So, you’ve gotten your labs back and your blood sugar is high. Maybe your doc has even used the phrase pre-diabetes, or mentioned “metabolic syndrome.
Things are getting serious, and it’s time to take action. But don’t panic.
I know it doesn’t feel like it right now. But this is actually good news. Let me explain.
Over 84 million people in the U.S. have prediabetes, which will in all likelihood progress to type 2 diabetes within five years. But experts estimate that nine out of 10 of those folks have no idea they have the condition.
That means they aren’t doing anything to stop it from progressing. Which is probably why, according to the CDC, there are also over seven million folks with full blown type 2 diabetes that have no clue they have it.
And with diabetes hovering at the seventh leading cause of death here in America, that means there are a whole lot of folks at risk and in the dark.
So those lab reports are actually a gift in disguise.
Making a move to lower blood sugar
When you want to lower blood sugar diet is the first thing that springs to mind. And for good reason. After all, the food that you eat is definitely the foundation of getting your house in order.

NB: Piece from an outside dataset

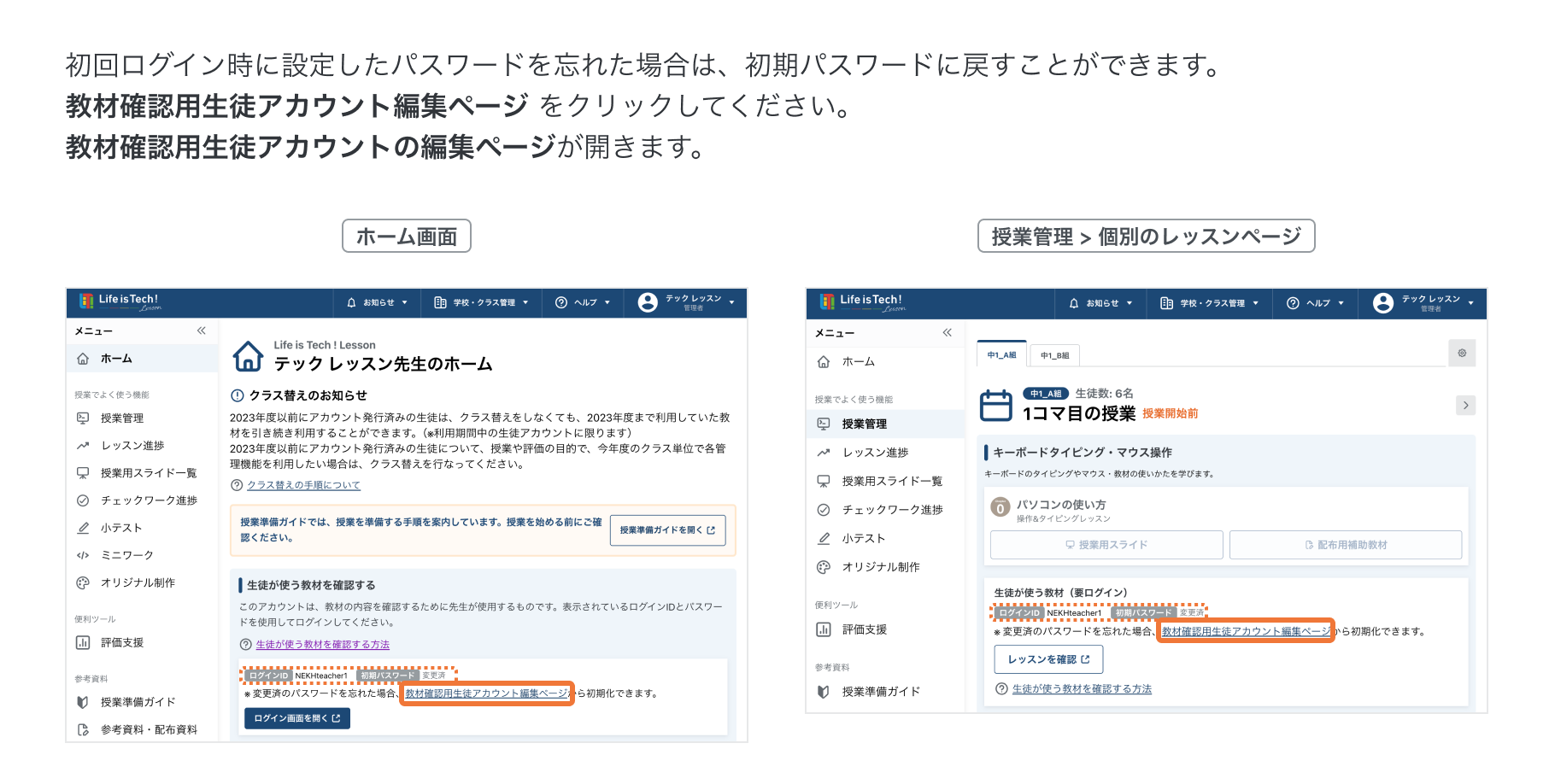The width and height of the screenshot is (1555, 784).
Task: Click the 授業準備ガイドを開く button
Action: click(667, 530)
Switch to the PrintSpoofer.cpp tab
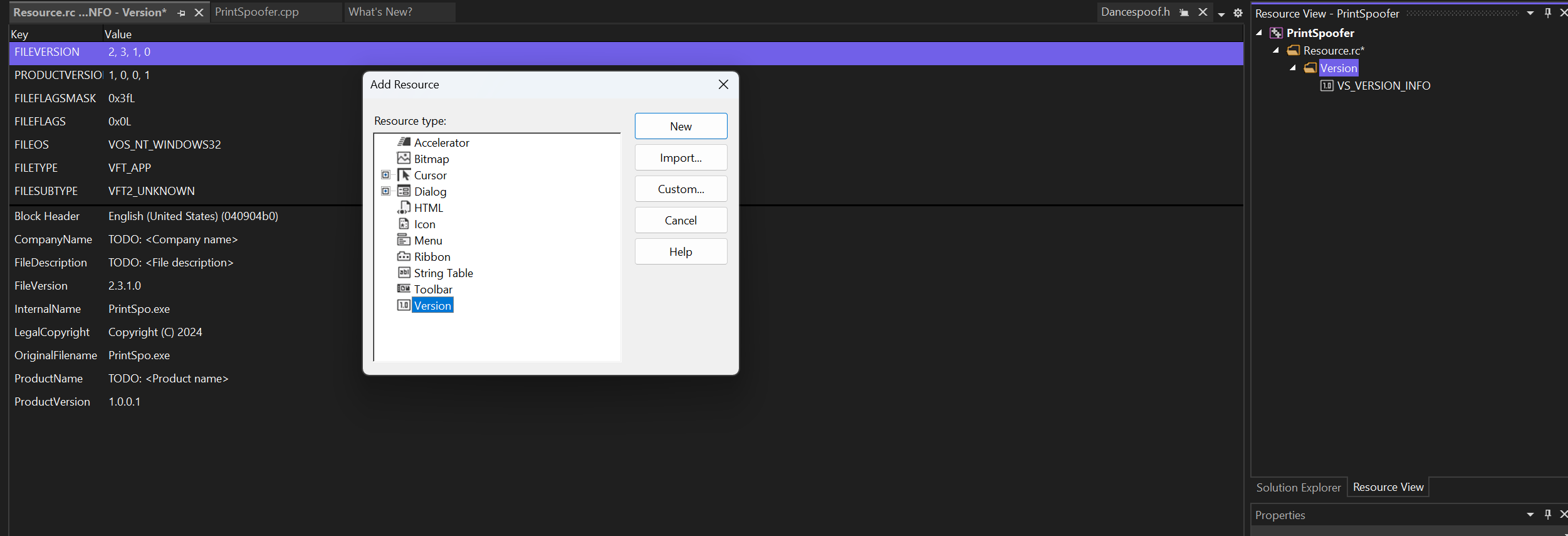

More on that later. But lower blood sugar isn’t just about food choices alone. It’s just one part of the formula.
If you haven’t started a workout routine yet, it’s time. Studies have found that exercise can delay or even prevent type 2 diabetes from fully developing. In fact, researchers say losing even a small amount of weight, when combined with exercise, can reduce the risk of type 2 diabetes up to 58 percent.
The best way to get started is by adopting an active hobby you love like dancing, water aerobics or golfing. And then work in some weight bearing exercises several days a week. I like using resistance bands. They’re low cost, don’t take up any room and easy to do.
Lower blood sugar with meal planning
The old adage eat breakfast like a king, lunch like a merchant and dinner like a pauper could be the key to getting your blood sugar under control. According to German researchers, flipping the script and eating your biggest meal at breakfast instead of dinner can give you far better blood sugar control.
And when researchers in Israel compared eating a large breakfast, medium lunch, and small dinner to eating six small meals throughout the day the king, merchant, pauper style of eating was the clear winner. Eating progressively smaller meals led to better blood sugar.
4 research-backed foods for lower blood sugar
And now let’s get back to the topic of food. Obviously, a lower-carb diet and avoiding added sugars will help you manage your blood sugar. But don’t stop there.
Researchers have found certain foods come with extra blood sugar benefits. And eating more of these specific blood-sugar-friendly superfoods could help you lower blood sugar naturally.
1. Spinach:
A meta-analysis found that leafy greens such as spinach support healthy blood sugar levels in more than one way. First, they’re loaded with magnesium which is associated with lower rates of type 2 diabetes. Plus they pack a powerful antioxidant punch. And those antioxidants—including beta carotene, vitamin C and polyphenols—help your body process insulin more efficiently.
2. Lentils:
A groundbreaking study published in the journal Clinical Nutrition revealed the humble lentil should be a staple in the pantry of everyone concerned about controlling his or her blood sugar. Researchers found that folks who ate the most of this common legume were also the least likely to have developed type 2 diabetes over the course of the multi-year study.
3. Avocados:
Avocados are so rich and creamy eating them can feel like you’re cheating on your healthy diet. But feel free to go ahead and indulge. In a meta-analysis published in PLOS Medicine, the polyunsaturated fats found in avocados significantly improved blood sugar levels, insulin resistance and insulin secretion capacity. In other words, they could help you fight back against prediabetes
4. Blueberries:
Ripe blueberries are deliciously sweet and can satisfy even the most hardcore sweet tooth. And they’re low on the glycemic index at the same time, making them the perfect substitute for sugary desserts. But the blueberry benefits don’t end there. They’re also rich in the plant pigment anthocyanin. And according to research published in the journal Nutrients, this colorful pigment helps slow down digestion, preventing blood sugar spikes and leading to lower blood sugar.
A prediabetes diagnosis is the next best thing to owning a crystal ball. You now know what the future holds if you don’t make a few changes. Commit to turning things around by adopting some simple lifestyle tweaks starting today.